3. Мы констатируем невозможность выявить генезис только самых сложносоставных, изобилующих второстепенными персонажами сцен (отчасти Третьего дня, преимущественно — Пятого и Шестого). Одновременно мы получаем возможность оценить степень устойчивости каждого из элементов композиции Дней Творения и констатировать на примере эволюции на протяжении трех десятилетий (1180–1200‐е годы, собственно, от Библии Сувиньи до Библии из РГБ (илл. 47в, с. 268)) «чистого» «римского типа» в сторону угасания внимания к «пейзажу», угасания, которое, впрочем, не отменяет узнаваемости самых «абстрактных» из сцен.
Итак, к появлению светских скрипториев в раннем XIII веке иконографическая схема каждого из дней Шестоднева приходит в виде «лоскутного одеяла» — из кусочков, которые окрашены в яркие локальные цвета и разнородность которых видна издалека. Вероятно, неслучайно светские мастера в огромном большинстве случаев вскоре выберут для инициалов маленьких «университетских» Библий простейший сильно усеченный в деталях вариант «коттоновского» зрелого типа со стоящим Творцом — «историческим» Христом и Творением-медальоном. Римская же традиция продолжает существовать и развиваться преимущественно вдали от «столбовой дороги» унифицированной и банальной типовой иконографии XIII века. Она остается за Альпами в причудливых рудиментах раннеанглийских иконографических изводов, но в большей степени на родине — в монументальной живописи Италии. Там к этому источнику суждено последовательно прикоснуться двум великим мастерам — Пьетро Каваллини, поновившему фрески Сан-Паоло в 1280‐х годах, и Микеланджело, смотревшему на них в годы работы над Сикстинским плафоном.

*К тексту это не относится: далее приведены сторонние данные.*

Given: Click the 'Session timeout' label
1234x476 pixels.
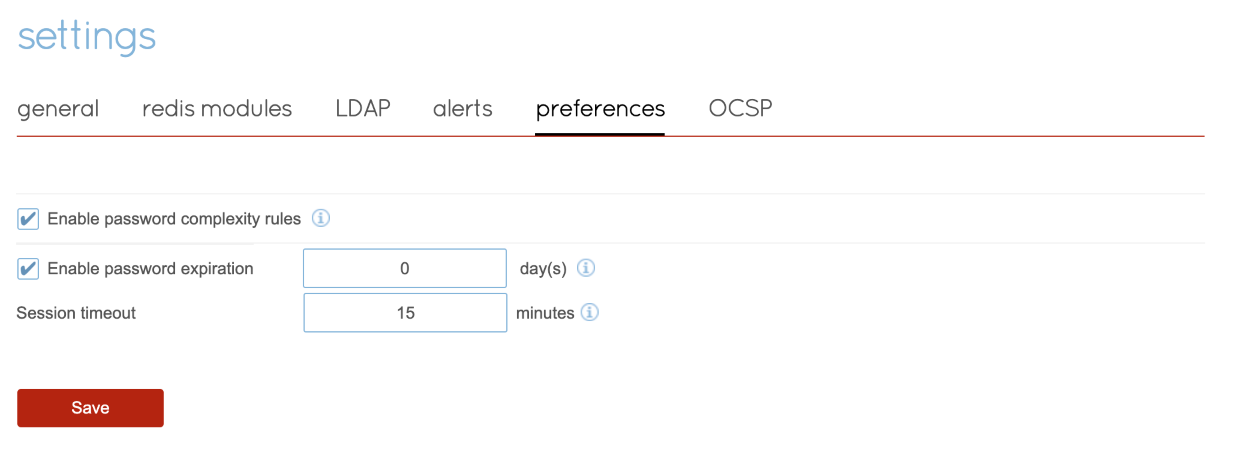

В основной части мы показали, что иконография Сотворения мира «римского типа» изобилует персонификациями. Мы наметили в целом пути взаимодействия и попытались оценить уровень подвижности в композиции такого рода перечня неравноценных элементов: общий геометрический тип композиции, тип Творца, способы расположения «пейзажа» Творения по отношению к фигуре Творца, наконец, способы изображения самого Творения (геометрические поля, персонификации и т. п.). Здесь мы сосредоточимся на истории появления и трансформаций лишь одного, притом вовсе не главного элемента в одной отдельно взятой сцене Шестоднева. Речь пойдет о способах изображения Света в первой сцене цикла Творения — Отделении Света от Тьмы. Справедливости ради надо напомнить, что эта первая сцена часто бывает единственной и представляет всю историю Творения в большом ветхозаветном цикле.